[lit-ideas] Re: What's wrong with the world

  • From: Andy <mimi.erva@xxxxxxxxx>
  • To: lit-ideas <lit-ideas@xxxxxxxxxxxxx>
  • Date: Fri, 6 Jan 2012 05:26:55 -0800 (PST)

I do appreciate your comments.  First a correction though.  The article 
reprinted in SOTT is from Psychology Today, December 2011.  Historically, 
however, childrearing has been abysmal, and worse.  Chomsky says we're getting 
more civilized, and if we are, it's because we're getting something of a clue 
that if you mess up children, you mess up the adult that that child becomes.  
The generalizations in this article from a historical perspective are far 
fetched in that they whitewash child rearing, making it seem that the only 
deficits are in allowing babies to cry, as bad as that in itself is.  Most 
people assume that that's what babies do, they cry.  
 
Children historically have been not only neglected but severely abused.  As 
recently as the end of the 19th century in the U.S. the women who crusaded for 
Prohibition changed the age of sexual consent from 12 to 15.  It's estimated 
that three quarters of all children in India are sexually abused.  A child 
trafficking ring was recently broken up in Ohio I think, or some Midwestern 
state.  And actually it's even far worse than that.  William Blake wrote about 
chimney sweeps (ages 4 to 7) and Charles Dickens wrote about the schools.  This 
is in civilized merry old England. 
 
There are always exceptions to rules, and some individuals, probably a growing 
number, do treat their children well, but as a species we treat our offspring 
just horrifically.  Historically wife beating was routine and accepted.  Wife 
beating is now considered domestic violence in the U.S., but spanking is 
perfectly legal, as long as no bruises are left, yadda yadda.  Well why not hit 
a wife as long as no bruises are left?  If parents had a clue, gave their 
offspring what evolution deemed they need, the world could be turned around in 
a generation, two generations maybe.  And that's a fact.  War, btw, makes 
things far worse, and we're now talking about invading Iran after what we did 
in Iraq and Vietnam, so we're not exactly going out of our way to improve 
things.  
 
Here is a link.  It's called Horrible Histories because of form, not content.
 
http://www.youtube.com/watch?v=1n6_gESTFVk&feature=related
 
Andy
 
 


________________________________
From: Robert Paul <rpaul@xxxxxxxx>
To: lit-ideas@xxxxxxxxxxxxx 
Sent: Thursday, January 5, 2012 9:53 PM
Subject: [lit-ideas] Re: What's wrong with the world



How quickly they forget.
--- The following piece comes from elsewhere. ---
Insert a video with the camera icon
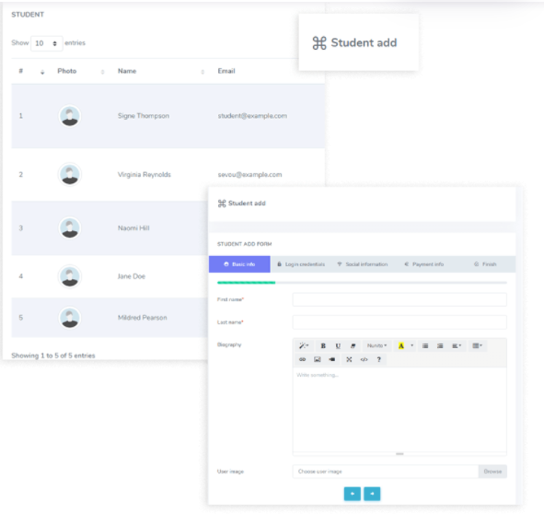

From their infancy to their first words and steps, we 
brought up our children according to the commonsense advice of Benjamin Spock. 
And so did everyone else we knew. 

'Generations of children around the world have been reared on Spock's fatherly 
advice, dispensed in a simple, straightforward and reassuring style. Indeed, 
Spock's book became the modern bible of baby care, and he himself enjoyed near 
universal acclaim as America's favorite doctor."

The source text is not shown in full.